La nuova farmacia pilastro del Ssn, quali prospettive e opportunità
Sono i cittadini i principali beneficiari delle nuove funzioni e delle attività attribuite alla farmacia con i nuovi servizi e, nel contempo, sono sempre loro anche i giudici dell’efficacia e bontà delle nuove prestazioni offerte.
Proprio per conoscere il loro punto di vista su questa evoluzione del ruolo della farmacia, Federfarma ha commissionato al Censis -il prestigioso istituto di indagini sociologiche a livello nazionale- una ricerca su un campione rappresentativo della popolazione, al fine di disporre di un giudizio dettagliato e attendibile.
L’obiettivo è mettere in risalto i punti di forza della rete delle farmacie, non soltanto come canale di dispensazione del farmaco, ma anche come presidio territoriale del Ssn a tutela della salute pubblica, facendo emergere anche eventuali criticità evidenziate dai cittadini. Un’indagine, quindi, senza alcun condizionamento, che permette di analizzare il processo innovativo che la farmacia sta compiendo con l’offerta dei nuovi servizi.

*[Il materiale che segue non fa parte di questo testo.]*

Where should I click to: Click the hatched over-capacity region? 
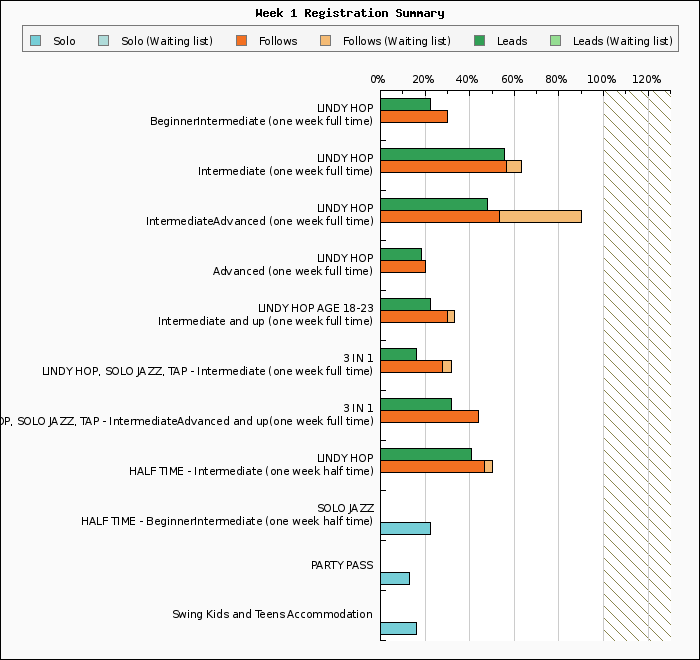click(637, 368)
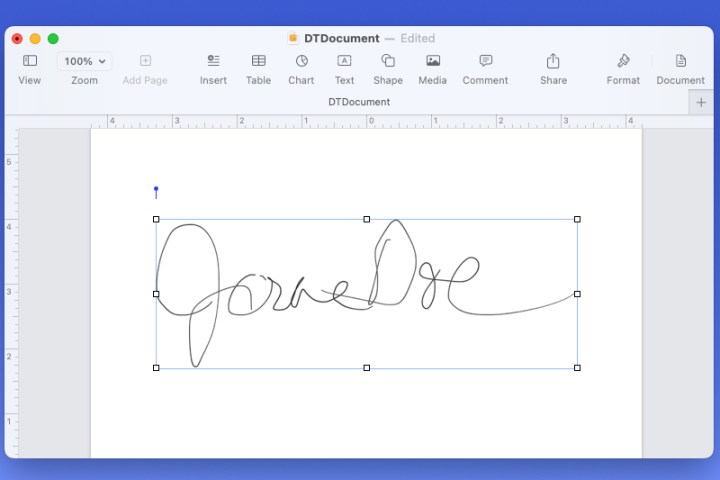Click the top-left selection handle of signature

[x=156, y=219]
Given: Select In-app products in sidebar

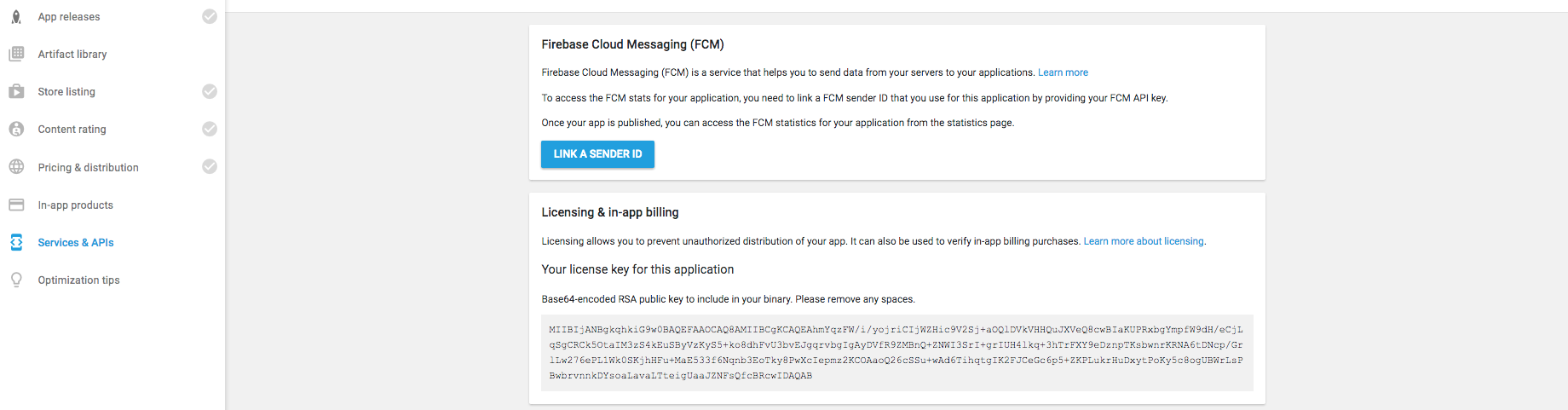Looking at the screenshot, I should [75, 205].
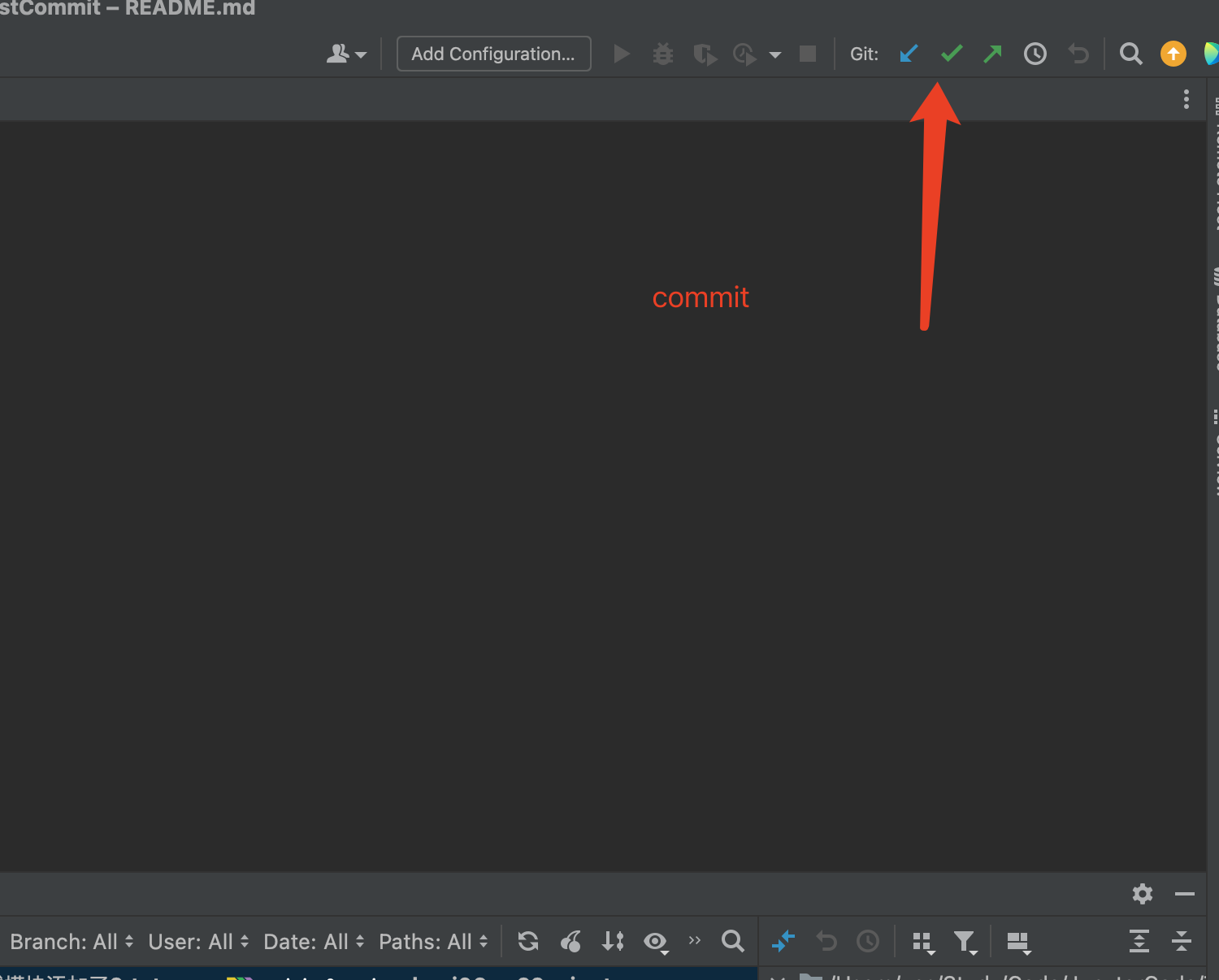Open the Paths: All filter selector
1219x980 pixels.
click(x=432, y=941)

Nella rubrica “Ricerche e documenti”, è possibile conoscere i principali risultati emersi dall’indagine del Censis e capire così quali siano le criticità, gli apprezzamenti e le aspettative dei cittadini nei riguardi dei servizi loro offerti dalla farmacia. Qui ci limitiamo a sottolineare il ruolo che la farmacia ha assolto e ampliato durante e dopo la pandemia da Covid-19, rivelando una grande capacità di azione e di innovazione.
È andata, infatti, ben oltre la dispensazione del farmaco, offrendo una serie di servizi come la prenotazione di esami e visite specialistiche, gli screening di prevenzione, la somministrazione di vaccini, l’offerta di test e delle varie prestazioni di autocontrollo.
Tutta un’attività che ha contribuito a diffondere una valutazione positiva della farmacia in campi diversi da quelli tradizionali, ampliando la concezione sociale e sanitaria del suo ruolo, valorizzata, poi, dalla prossimità e familiarità dei rapporti, che la rendono punto di riferimento per la salute, sempre disponibile e facilmente accessibile: c’è sempre, infatti, una farmacia vicina e aperta, con un professionista sanitario a disposizione.
A conferma del rapporto fiduciario degli italiani con la propria farmacia ecco alcuni dati: il 92,5% degli intervistati afferma che valuta molto (36,4%) o abbastanza positivamente (58,8%) il ruolo oggi assunto dal farmacista in farmacia. Una valutazione lusinghiera espressa soprattutto dalle donne (39,1% contro il 33,6% degli uomini), ma caratterizzata da una sostanziale uniformità di giudizio delle persone, anche tra i più giovani e tra chi ha uno stato di salute migliore, “a testimonianza del fatto che la farmacia è un presidio importante per la salute anche per chi sta bene o affronta soltanto disturbi minori”.
Familiarità e tendenza alla fidelizzazione, quindi, sono elementi caratterizzanti che, seppur da sempre presenti, oggi vengono ampiamente riaffermati dalla ricerca del Censis, acquisendo, tra l’altro, anche nuove connotazioni. La valutazione positiva della farmacia e del suo ruolo anche nel campo dei servizi, per esempio, ha fatto sì che anche i più giovani dimostrino di avere oggi un rapporto con la farmacia per certi versi inedito, e il diffuso rapporto di fiducia instaurato si allarga ormai a tutti i livelli, dagli aspetti commerciali alla promozione più in generale della salute e del benessere.
Nuovi spazi si aprono, allora, al desiderio sempre più diffuso di “star bene” e di riflesso aumentano anche le aspettative dei cittadini nei confronti di un potenziamento dei servizi della farmacia: lo richiedono più del 90% degli intervistati, una percentuale decisamente elevata, a riprova di una realtà ormai diffusa e trasversale, a tutte le età e condizioni.
Il giudizio finale è che la farmacia sia “un modello che funziona e per questo vada ulteriormente sviluppato, perché in grado di migliorare la qualità complessiva dell’assistenza sanitaria del Paese”.